- TEXTAUSSCHNITT -
▼

„Spiritualität schenkt ein erfülltes Leben“

Ruhe
Stille
Fenster
Schöpfung
Meditation
Professor Peter Zimmerling erlebt Gott mit Körper, Seele und Geist

Spiritualität ist ein echter Megatrend. Wir Menschen sehnen uns nach Orten und Zeiten der Ruhe, nach dauerhafter Geborgenheit, nach heilsamen Erfahrungen und sinnvollem Leben. Eine lebendige Beziehung zum Schöpfer schenkt auch Gelassenheit für den Alltag, sagt der Leipziger Professor für Seelsorge Peter Zimmerling.

Herr Professor Zimmerling, haben Sie heute morgen schon mit Gott gesprochen?
Ja, das habe ich. Ich habe mir angewöhnt, am Morgen immer ein ausgewähltes Bibelwort für jeden Tag zu lesen und das zu meditieren. Oft schreibe mir dann meine Gedanken dazu auf. Und im Anschluss bete ich. Für den Tag und was bevorsteht. Ganz wichtig ist mir auch, für andere Menschen zu beten.

Sie haben mit Gott geredet, hat er auch geantwortet?
Ich habe das so empfunden. Besonders durch dieses Bibelwort, was ich las. Da war die Rede davon, dass den Elenden gute Botschaft zuteil werden wird und dass die Gefangenen frei werden. Das habe ich auch als persönliche Ermutigung verstanden. Dass Gott es gut meint und mich an diesem Tag begleiten wird.

Fühlen Sie auch etwas, wenn Sie beten? Kann man Gott spüren?
Das kann man. Aber ich würde das nicht zur Regel erheben. Ich bete so, wie ich mir morgens die Zähne putze oder eine schöne Tasse Kaffee trinke. Das gehört zu meinem Tagesablauf dazu, weil es gut für mich und andere Menschen ist. Manchmal überwiegt mehr der Aspekt, dass es nötig und gesund ist wie das Zähneputzen, aber oft steht auch der Genuss im Vordergrund, wie bei einer Tasse Kaffee. Da passiert es auch immer wieder, dass ich den Eindruck habe, dass Gott mir nahe ist. Ich vermisse wirklich etwas, wenn ich mir diese Zeit der Sammlung und Stille am Morgen nicht gönne.

Bewirken Ihre Gebete auch etwas?
Sicher. Zum Beispiel habe ich mich schon oft gewundert, wie sich die Beziehung zu einem anderen Menschen verändert durch Gebet. Manchmal erfährt man Ablehnung oder spürt starke Distanz, wenn man jemanden kennen lernt, und es ist fast ein Wundermittel, wenn man anfängt, für solche Menschen zu beten. Da habe ich noch immer erlebt, dass sich in der Beziehung etwas verändert.

Sie sagen, sie reden mit Gott. Wer ist denn Gott für Sie?
Gott ist für mich anschaulich und fassbar in seinem Sohn Jesus. Meine Spiritualität ist stark geprägt von Jesu Leben, wie er sich anderen Menschen gezeigt hat, wie er mit ihnen umgegangen ist, auch von seinem Leiden und Sterben. Und natürlich von seiner Auferstehung, die eine unglaubliche Hoffnung gibt.

Und Sie beten auch zu Jesus.

▲

- DATEN DER ÜBUNG -
▼

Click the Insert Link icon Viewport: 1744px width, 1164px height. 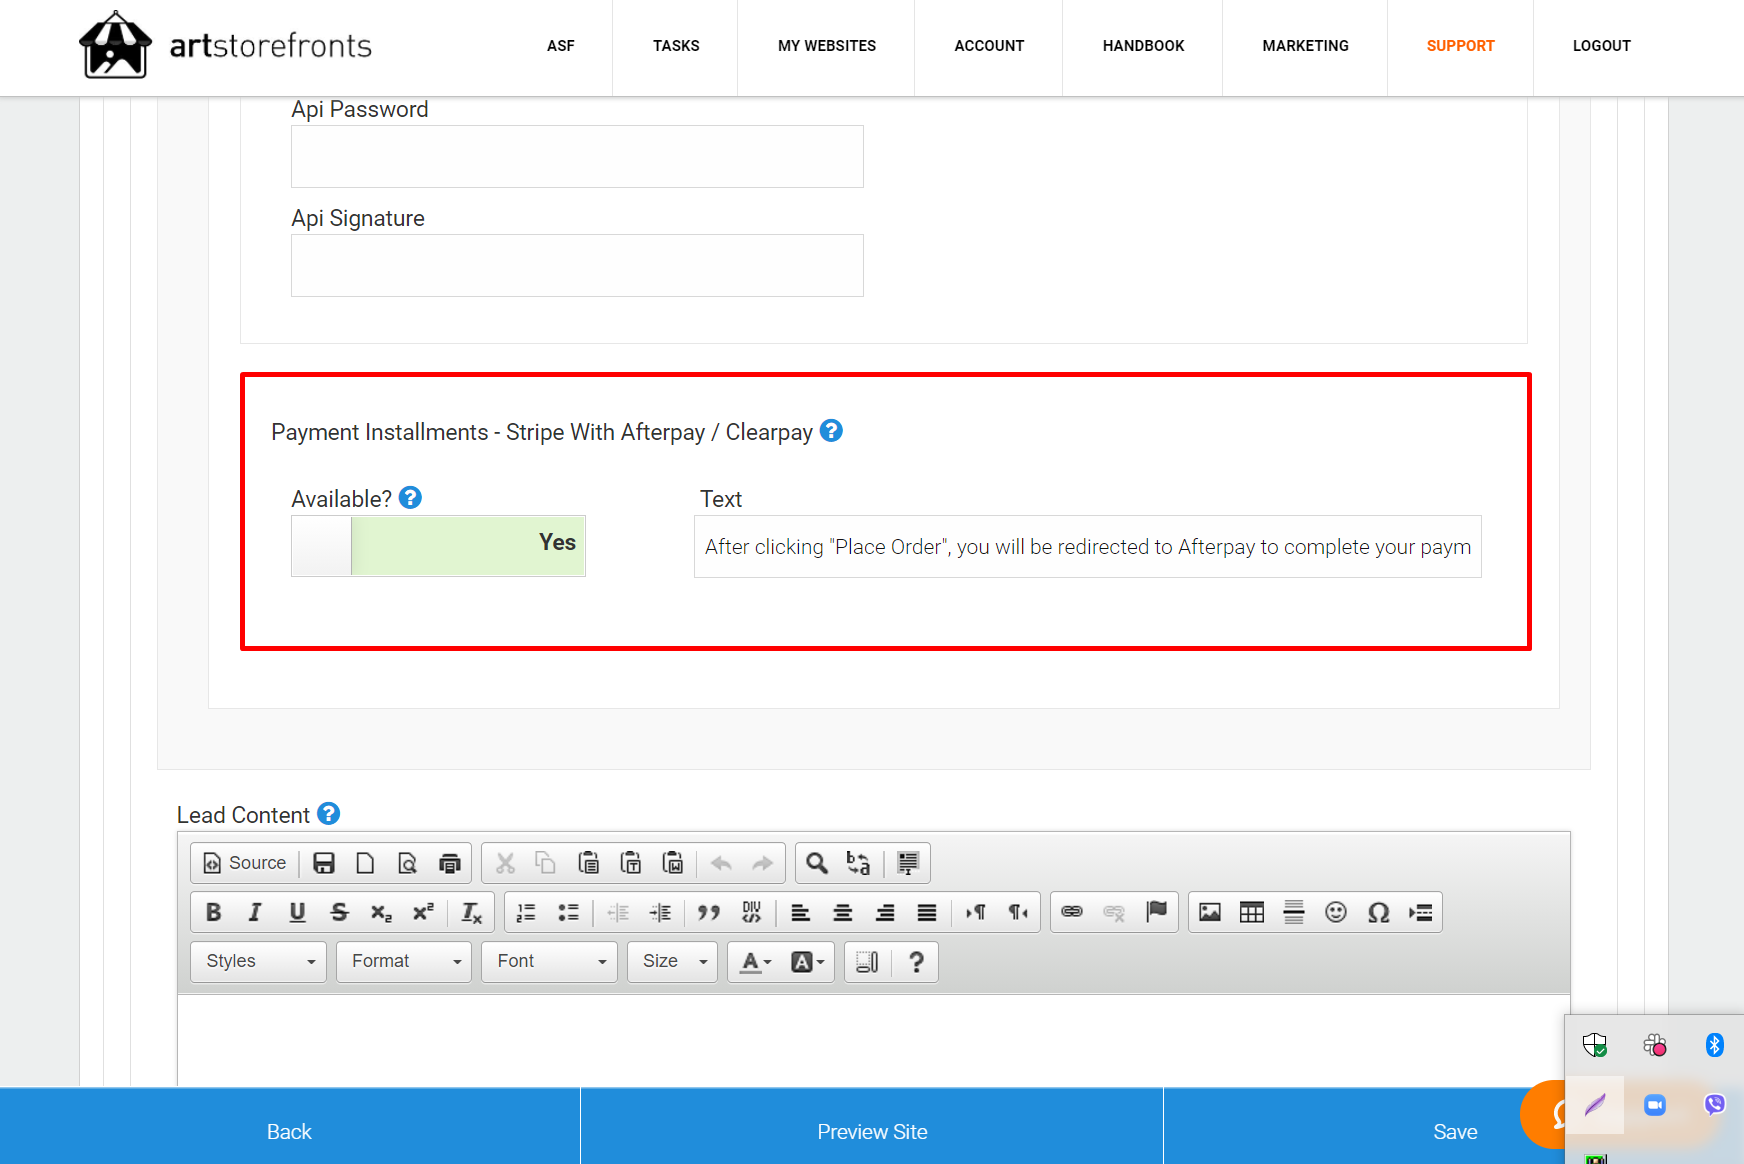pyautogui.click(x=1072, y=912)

▲
▼

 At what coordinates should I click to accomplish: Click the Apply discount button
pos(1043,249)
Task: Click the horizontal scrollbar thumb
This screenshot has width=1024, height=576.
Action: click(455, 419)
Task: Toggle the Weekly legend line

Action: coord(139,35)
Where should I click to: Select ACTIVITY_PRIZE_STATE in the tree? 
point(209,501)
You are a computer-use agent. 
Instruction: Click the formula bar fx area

▲

- AUFGABEN ZUR ÜBUNG -
**1)** Drucke aus dem Interview über Spiritualität alles von „Sicher. Zum Beispiel“ bis hinunter zu „auch zu Jesus.“ wortgetreu ab.
**2)** Ordne aus den Zeilen der beiden Blöcke alles von der Zeile mit „Task: Toggle the Weekly legend line“ bis hinunter zur Zeile mit „Instruction: Click the formula bar fx area“ als JSON-Liste von Strings an. Nimm für jede Zeile einen String und lass Leerzeilen weg.

- ERGEBNISSE JE AUFGABE -
**1)**
Sicher. Zum Beispiel habe ich mich schon oft gewundert, wie sich die Beziehung zu einem anderen Menschen verändert durch Gebet. Manchmal erfährt man Ablehnung oder spürt starke Distanz, wenn man jemanden kennen lernt, und es ist fast ein Wundermittel, wenn man anfängt, für solche Menschen zu beten. Da habe ich noch immer erlebt, dass sich in der Beziehung etwas verändert.

Sie sagen, sie reden mit Gott. Wer ist denn Gott für Sie?
Gott ist für mich anschaulich und fassbar in seinem Sohn Jesus. Meine Spiritualität ist stark geprägt von Jesu Leben, wie er sich anderen Menschen gezeigt hat, wie er mit ihnen umgegangen ist, auch von seinem Leiden und Sterben. Und natürlich von seiner Auferstehung, die eine unglaubliche Hoffnung gibt.

Und Sie beten auch zu Jesus.

**2)**
[
  "Task: Toggle the Weekly legend line",
  "Action: coord(139,35)",
  "Where should I click to: Select ACTIVITY_PRIZE_STATE in the tree? ",
  "point(209,501)",
  "You are a computer-use agent. ",
  "Instruction: Click the formula bar fx area"
]